Any internal remedies will, of course, be prescribed by the doctor in attendance; but the most important part of the treatment is that by the nurse or mother, as so much care is necessary with reference to the warmth of the clothing, the digestibility of the food, the avoidance of exposure to cold and damp, and saving the child from much fatigue, over-exercise, and over-excitement.

Muscular Rheumatism is found in the form of stiff neck or lumbago, and in the muscles of the arms and those of the head. Treatment consists in rest, the application of warmth by hot fomentation and the use of liniments, such as the compound camphor liniment; while perspiration should be assisted by the use of sweet spirits of nitre, and keeping the child in bed between the blankets. If the case lasts, bromide of ammonium is a useful remedy.

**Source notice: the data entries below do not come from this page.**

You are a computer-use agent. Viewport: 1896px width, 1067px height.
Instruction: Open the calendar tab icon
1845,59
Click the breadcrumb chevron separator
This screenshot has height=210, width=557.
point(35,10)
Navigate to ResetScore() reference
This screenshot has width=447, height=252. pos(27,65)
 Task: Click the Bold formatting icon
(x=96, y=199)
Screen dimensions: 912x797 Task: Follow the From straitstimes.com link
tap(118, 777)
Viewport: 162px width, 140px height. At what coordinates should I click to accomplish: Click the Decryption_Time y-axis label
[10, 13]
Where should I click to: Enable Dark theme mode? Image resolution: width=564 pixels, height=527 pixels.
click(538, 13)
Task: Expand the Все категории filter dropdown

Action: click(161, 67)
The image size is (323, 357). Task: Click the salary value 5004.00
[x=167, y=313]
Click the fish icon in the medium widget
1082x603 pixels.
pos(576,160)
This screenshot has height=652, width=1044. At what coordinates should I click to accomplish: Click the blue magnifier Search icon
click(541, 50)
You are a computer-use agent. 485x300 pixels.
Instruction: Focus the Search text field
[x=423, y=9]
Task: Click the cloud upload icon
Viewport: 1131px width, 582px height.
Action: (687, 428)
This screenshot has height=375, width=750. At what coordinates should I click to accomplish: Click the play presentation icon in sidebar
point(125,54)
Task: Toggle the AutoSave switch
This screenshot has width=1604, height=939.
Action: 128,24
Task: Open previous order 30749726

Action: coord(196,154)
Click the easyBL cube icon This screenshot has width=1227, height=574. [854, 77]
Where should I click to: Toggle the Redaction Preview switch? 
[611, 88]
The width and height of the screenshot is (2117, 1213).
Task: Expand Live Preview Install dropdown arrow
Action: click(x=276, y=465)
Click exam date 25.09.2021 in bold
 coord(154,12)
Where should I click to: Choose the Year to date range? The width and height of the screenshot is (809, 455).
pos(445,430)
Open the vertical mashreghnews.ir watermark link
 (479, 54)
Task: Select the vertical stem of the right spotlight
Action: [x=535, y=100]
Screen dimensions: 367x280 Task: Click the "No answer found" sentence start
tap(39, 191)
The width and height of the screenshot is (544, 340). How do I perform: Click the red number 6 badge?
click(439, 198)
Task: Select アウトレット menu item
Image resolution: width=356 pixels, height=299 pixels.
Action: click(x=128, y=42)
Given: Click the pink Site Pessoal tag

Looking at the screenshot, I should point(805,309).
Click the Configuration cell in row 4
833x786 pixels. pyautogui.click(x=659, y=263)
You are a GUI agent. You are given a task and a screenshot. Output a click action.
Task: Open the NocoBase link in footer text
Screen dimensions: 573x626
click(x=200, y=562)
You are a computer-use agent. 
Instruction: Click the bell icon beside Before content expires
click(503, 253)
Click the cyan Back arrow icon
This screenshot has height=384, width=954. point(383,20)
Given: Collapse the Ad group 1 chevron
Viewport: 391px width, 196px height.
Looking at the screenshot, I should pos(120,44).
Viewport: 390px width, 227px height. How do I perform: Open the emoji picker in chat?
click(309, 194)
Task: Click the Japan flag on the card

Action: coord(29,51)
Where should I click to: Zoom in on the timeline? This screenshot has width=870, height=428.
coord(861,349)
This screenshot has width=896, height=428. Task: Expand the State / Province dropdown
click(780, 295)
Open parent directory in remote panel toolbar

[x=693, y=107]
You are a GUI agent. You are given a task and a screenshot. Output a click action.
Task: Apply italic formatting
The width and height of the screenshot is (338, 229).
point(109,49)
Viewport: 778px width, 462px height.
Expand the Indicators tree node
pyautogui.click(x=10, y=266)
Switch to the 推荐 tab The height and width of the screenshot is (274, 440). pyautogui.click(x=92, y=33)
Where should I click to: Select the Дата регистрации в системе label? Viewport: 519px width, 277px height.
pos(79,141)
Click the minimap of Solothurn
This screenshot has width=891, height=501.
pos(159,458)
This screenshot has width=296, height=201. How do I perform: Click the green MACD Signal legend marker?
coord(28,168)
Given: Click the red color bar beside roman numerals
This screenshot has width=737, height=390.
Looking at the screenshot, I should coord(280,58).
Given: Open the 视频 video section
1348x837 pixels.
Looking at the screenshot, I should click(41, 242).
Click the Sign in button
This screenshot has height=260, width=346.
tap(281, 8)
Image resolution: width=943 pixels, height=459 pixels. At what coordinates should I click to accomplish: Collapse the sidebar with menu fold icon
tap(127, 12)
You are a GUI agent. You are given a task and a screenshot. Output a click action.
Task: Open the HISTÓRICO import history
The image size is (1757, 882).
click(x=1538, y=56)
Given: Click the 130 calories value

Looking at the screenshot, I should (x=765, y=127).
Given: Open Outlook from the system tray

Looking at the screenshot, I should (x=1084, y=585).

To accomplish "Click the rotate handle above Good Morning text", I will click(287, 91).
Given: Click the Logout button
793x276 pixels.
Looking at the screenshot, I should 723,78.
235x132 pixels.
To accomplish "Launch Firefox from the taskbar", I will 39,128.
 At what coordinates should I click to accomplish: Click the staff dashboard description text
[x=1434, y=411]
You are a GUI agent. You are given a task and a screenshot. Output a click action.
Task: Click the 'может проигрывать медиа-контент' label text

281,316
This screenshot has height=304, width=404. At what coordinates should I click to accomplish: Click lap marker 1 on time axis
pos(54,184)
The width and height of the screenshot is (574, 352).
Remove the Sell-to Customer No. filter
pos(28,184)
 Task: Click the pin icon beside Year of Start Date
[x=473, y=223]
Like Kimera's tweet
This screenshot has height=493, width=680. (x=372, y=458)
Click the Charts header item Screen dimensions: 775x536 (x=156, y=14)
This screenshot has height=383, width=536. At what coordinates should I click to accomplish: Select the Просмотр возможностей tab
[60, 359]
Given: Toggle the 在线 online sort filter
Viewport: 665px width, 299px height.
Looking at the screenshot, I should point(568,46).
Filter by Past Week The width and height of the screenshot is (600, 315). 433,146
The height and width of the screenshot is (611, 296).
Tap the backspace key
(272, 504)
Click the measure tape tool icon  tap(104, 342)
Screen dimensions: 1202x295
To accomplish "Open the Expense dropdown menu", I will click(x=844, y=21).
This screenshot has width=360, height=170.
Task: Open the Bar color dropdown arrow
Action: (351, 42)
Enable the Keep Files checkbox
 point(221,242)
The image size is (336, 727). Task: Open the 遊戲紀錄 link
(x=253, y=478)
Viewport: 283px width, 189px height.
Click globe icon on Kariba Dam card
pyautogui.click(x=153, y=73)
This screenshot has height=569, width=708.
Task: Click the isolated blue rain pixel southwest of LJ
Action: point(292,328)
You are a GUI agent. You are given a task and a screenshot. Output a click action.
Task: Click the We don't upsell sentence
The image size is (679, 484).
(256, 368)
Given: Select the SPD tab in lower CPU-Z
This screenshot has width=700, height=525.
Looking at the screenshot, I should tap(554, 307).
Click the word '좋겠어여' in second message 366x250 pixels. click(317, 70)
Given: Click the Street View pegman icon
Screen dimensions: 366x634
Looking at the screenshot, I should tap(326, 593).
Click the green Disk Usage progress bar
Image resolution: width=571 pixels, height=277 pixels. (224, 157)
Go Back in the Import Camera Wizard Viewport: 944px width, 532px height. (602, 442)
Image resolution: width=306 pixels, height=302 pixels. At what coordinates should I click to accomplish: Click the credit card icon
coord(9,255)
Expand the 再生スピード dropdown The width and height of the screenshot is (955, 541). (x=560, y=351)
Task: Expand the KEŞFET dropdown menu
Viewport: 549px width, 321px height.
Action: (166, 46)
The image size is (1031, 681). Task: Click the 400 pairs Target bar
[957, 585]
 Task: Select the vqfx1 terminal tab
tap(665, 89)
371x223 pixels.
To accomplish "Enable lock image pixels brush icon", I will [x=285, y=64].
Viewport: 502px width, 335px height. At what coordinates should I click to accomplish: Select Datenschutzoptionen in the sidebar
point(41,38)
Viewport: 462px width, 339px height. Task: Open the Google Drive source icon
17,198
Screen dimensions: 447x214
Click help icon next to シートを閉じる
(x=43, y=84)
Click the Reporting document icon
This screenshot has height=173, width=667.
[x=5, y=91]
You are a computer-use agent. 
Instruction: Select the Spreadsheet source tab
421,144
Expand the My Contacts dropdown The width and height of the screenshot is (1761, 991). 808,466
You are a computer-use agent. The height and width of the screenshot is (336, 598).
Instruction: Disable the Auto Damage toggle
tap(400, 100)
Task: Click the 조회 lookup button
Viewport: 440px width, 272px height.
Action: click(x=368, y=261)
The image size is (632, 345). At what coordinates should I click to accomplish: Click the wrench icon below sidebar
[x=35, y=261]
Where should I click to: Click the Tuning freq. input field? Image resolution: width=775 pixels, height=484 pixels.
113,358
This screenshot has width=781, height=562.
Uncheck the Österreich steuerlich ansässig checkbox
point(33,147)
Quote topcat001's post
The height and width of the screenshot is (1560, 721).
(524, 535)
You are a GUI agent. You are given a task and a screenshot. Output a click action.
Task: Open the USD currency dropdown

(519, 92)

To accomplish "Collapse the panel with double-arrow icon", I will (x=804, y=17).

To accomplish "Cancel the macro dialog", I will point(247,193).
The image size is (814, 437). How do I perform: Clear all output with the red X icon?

Chronic rheumatism is rare in childhood, and is best treated by warm baths with plenty of carbonate of soda in them, and massage, while iodine may be painted on the affected joints.

Source: Home Notes, 1895

Definition: Fomentation, Poultice

January 1st, 2008

Fomentation, Poultice: A warm, moist substance applied to the body (sometimes with compression) to relieve pain or inflammation.